### PROBLEM STATEMENT
Only the lines below starting at the one containing "Click the 접속자 visitor count link" and ending at the one containing "The width and height of the screenshot is (2060, 1306)." belong in the answer, each copied exactly.

### AVAILABLE DATA
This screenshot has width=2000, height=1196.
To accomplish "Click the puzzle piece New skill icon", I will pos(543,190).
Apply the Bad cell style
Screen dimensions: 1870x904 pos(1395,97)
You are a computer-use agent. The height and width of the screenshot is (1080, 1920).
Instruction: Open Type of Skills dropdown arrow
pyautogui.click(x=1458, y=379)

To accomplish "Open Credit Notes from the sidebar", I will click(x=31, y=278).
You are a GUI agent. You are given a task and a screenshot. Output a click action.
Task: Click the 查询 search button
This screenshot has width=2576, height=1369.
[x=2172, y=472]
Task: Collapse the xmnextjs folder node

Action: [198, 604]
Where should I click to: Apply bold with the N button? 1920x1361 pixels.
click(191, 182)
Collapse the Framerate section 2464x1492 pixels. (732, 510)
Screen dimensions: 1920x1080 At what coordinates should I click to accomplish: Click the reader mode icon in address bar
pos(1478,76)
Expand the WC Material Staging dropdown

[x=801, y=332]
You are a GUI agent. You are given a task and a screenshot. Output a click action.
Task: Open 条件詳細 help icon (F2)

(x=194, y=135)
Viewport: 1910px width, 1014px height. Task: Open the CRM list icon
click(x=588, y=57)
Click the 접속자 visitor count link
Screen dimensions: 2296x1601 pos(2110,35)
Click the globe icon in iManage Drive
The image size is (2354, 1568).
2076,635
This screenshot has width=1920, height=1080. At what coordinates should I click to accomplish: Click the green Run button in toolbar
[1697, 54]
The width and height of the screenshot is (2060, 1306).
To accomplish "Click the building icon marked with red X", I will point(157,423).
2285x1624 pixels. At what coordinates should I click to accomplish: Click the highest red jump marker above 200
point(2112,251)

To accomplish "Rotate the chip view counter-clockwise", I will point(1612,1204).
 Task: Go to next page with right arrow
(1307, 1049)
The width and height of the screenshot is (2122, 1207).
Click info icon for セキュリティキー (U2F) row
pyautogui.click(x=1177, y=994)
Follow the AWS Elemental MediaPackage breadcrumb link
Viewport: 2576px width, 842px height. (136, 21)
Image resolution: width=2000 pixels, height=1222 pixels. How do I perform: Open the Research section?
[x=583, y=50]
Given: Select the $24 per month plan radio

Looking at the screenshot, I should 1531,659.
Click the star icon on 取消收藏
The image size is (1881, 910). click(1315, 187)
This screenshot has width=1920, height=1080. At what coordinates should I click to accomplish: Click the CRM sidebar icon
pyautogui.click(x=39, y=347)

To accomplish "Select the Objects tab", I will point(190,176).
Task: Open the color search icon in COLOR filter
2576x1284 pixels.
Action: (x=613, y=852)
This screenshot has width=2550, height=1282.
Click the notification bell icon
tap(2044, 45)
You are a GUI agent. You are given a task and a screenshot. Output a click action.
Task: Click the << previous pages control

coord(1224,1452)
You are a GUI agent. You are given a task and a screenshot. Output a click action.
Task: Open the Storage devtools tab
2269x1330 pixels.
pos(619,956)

### WORKED SOLUTION
Click the 접속자 visitor count link
Screen dimensions: 2296x1601 pos(2110,35)
Click the globe icon in iManage Drive
The image size is (2354, 1568).
2076,635
This screenshot has width=1920, height=1080. At what coordinates should I click to accomplish: Click the green Run button in toolbar
[1697, 54]
The width and height of the screenshot is (2060, 1306).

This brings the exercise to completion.